Jakarta (ANTARA News) - Sebuah studi terbaru dari Universitas Chicago, menunjukkan bahwa kehilangan kepekaan indera penciuman bisa menjadi pertanda kematian bagi seseorang.
Menurut studi itu, orang-orang berusia lebih tua yang memiliki indera penciuman yang buruk, empat kali lebih mungkin meninggal dalam waktu lima tahun dibandingkan mereka yang dapat mengidentifikasi bau secara akurat.
Untuk sampai pada kesimpulan itu, para peneliti melibatkan 3000 orang berusia 57-85 tahun pada 2005-2006 untuk menguji indera penciuman mereka.

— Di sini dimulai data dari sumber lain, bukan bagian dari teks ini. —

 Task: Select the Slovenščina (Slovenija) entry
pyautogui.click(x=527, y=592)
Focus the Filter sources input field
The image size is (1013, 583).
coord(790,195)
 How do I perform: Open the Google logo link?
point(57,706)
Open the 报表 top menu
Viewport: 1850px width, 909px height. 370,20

Para partisipan diberikan lima macam bau dengan tingkat kesulitan yang semakin lama meningkat, mulai dari peppermint, ikan, jeruk, mawar dan kulit.
Percobaan ini kembali dilakukan pada 2010-2011. Hasil percobaan menunjukkan, selama lima tahun jeda percobaan, diketahui 430 orang atau 12,5 persen meninggal.

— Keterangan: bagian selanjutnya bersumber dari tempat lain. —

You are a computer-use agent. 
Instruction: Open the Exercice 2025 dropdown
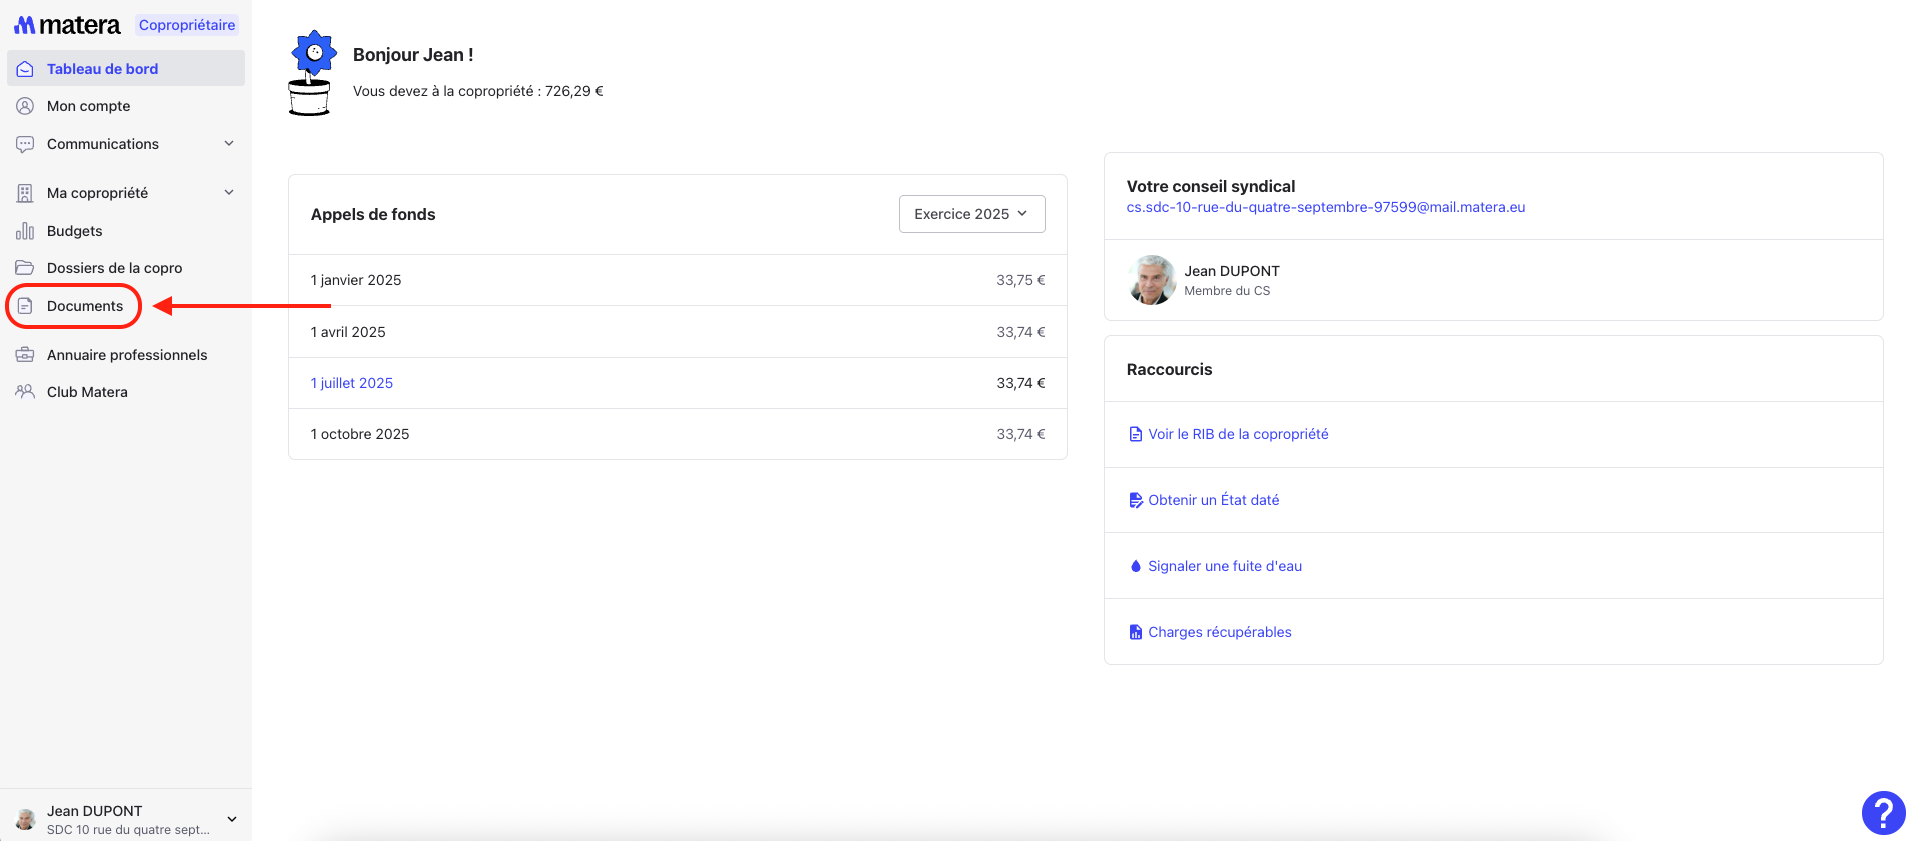(971, 214)
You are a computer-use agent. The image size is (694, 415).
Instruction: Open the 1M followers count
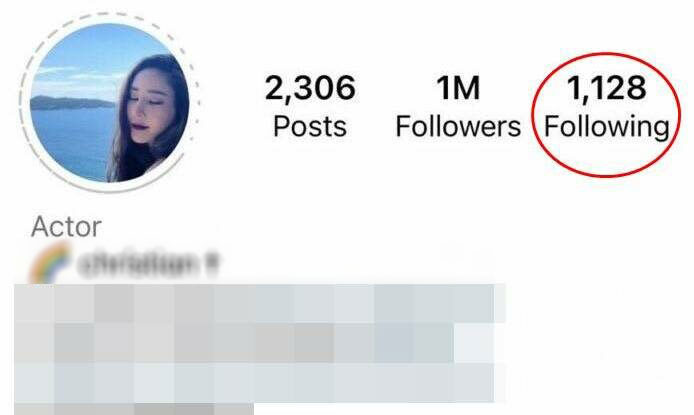pyautogui.click(x=458, y=88)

Kemudian, lebih dari sepertiga partisipan (39 persen) yang gagal dalam tes pertama, meninggal, bahkan sebelum tes kedua dilakukan.
Sementara itu, 19 persen partisipan diketahui kehilangan sebagian bau dan hanya 10 persen dari mereka yang indera penciumannya sehat.
Dalam percobaan ini, para peneliti memasukkan beberapa variabel demografis - seperti usia, jenis kelamin, status sosial-ekonomi, yang diukur dengan pendidikan atau aset, kesehatan secara keseluruhan, dan ras.
Hanya saja, mereka mengatakan, tidak jelas mengapa kemampuan mencium yang buruk menandakan kesehatan yang buruk. Kendati begitu, menurut mereka, hal ini nampaknya menjadi indikator yang lebih kuat dibandingkan ukuran lainnya termasuk gagal jantung, kanker, atau penyakit paru-paru.
Menurut peneliti, hanya kerusakan hati parah yang merupakan prediktor lebih kuat dari kematian. "Kami pikir hilangnya indera penciuman tidak secara langsung menyebabkan kematian, tapi merupakan pertanda, sistem peringatan dini, bahwa telah terjadi sesuatu yang salah, ada kerusakan," ujar penulis utama studi sekaligus profesor bedah dari Universitas Chicago, Doctor Jayant Pinto.
"Temuan kami bisa memberikan tes klinis yang berguna, merupakan cara yang cepat dan murah untuk mengidentifikasi pasien yang paling berisiko," tambah dia seperti dilansir The Telegraph.